Just when you think things might be okay, they’re not, and the train - and the film - keep charging ahead to the outstanding finale. But the most breathtaking sequence involves attempting to lower a Marine from a helicopter by cable down onto the runaway while both are doing 75 mph. On their run in the vicinity, Frank and Will become involved in the pursuit and various schemes are tried: Putting engines in front of the runaway to gradually slow it down, then pulling an engine up from behind to connect so as to drag the long train to slower speeds.

#UNSTOPPABLE MOVIE FULL MOVIE TV#
Before long the incident is picked up by TV news (Fox, of course) and police choppers fly overhead.

Her boss Galvin ( Kevin Dunn) must ultimately decide on whether or not to derail the train, but it’s headed to more populated areas where the explosion of toxic cargo could prove devastating. Under full power, the hard-charging train becomes “a missile,” in the words of train traffic manager Connie ( Rosario Dawson), who tries to keep track of where the train is and how catastrophe can be avoided in the short term. There’s a bit of cheap suspense as the “coaster,” as the runaway is initially called, is on a collision course with a trainload of school children but, once that’s averted, the suspense and excitement build without distraction or pause.

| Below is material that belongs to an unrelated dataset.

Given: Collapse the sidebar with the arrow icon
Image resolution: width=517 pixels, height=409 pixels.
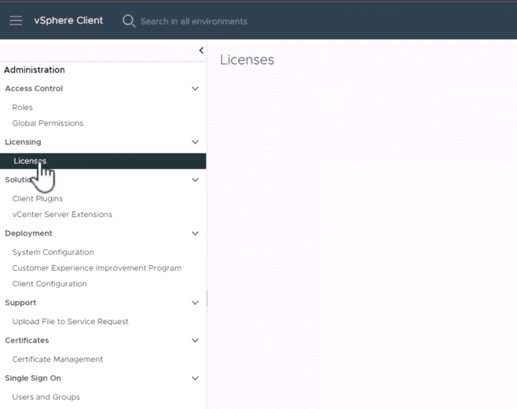Looking at the screenshot, I should (x=201, y=50).
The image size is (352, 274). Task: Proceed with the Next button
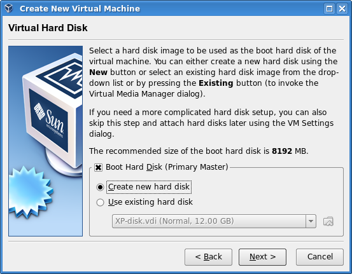click(262, 257)
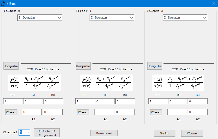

In fact, it is incompetence and a cavalier “whatever” attitude that triggers the crisis when a slovenly, overweight engineer ( Ethan Suplee) hops off his cab to reset a switch and then can’t catch up as his train (on which the air brakes also happen to be disconnected) rolls out of the yard.

Will’s youth and family political connections do nothing to endear him to Frank’s circle of grizzled veterans at the train yard, where morale seems very low indeed. On this given day in central Pennsylvania, Will ( Chris Pine), a young man whose wife has obtained a restraining order against him, is assigned as conductor on a freight run with veteran engineer Frank ( Denzel Washington), whose college-age daughters work at Hooters but who otherwise keeps his problems to himself. Inspired by a real story from 2001 of a 47-car train carrying toxic molten phenol acid that left the yard without an engineer on board and charged through Ohio for more than two hours before it was boarded and brought under control, the script features working class characters who are uniformly pissed off and carry their bad attitudes to work. First and foremost, however, it’s a crackling rip-snorter in which the moans, groans, sparking metal and sheer force of the train produce an intense visceral reaction for nearly the full 99-minute running time. None of this was likely intended as the raison d’etre of Mark Bomback‘s screenplay, but it massively strengthens the film Scott has made for anyone who cares to notice.

And yet one senses an innate, underlying optimism perhaps the nation is down, but it should never be counted out, with the film suggesting that the common people can deliver the goods as they always have. 2 elections, Unstoppablewould seem to uncannily embody the mood reflected in the results life seems fractured and out of joint, there’s a testiness in the way people relate to one another, friction between classes is worse than before and the future looks bleak. But in its incidental portrait of discontented and discounted working stiffs who live marginal lives on society’s sidings and are angry to varying degrees, the film carries an unexpected weight and could connect with Middle American audiences in a big way.Īrriving so soon after the Nov.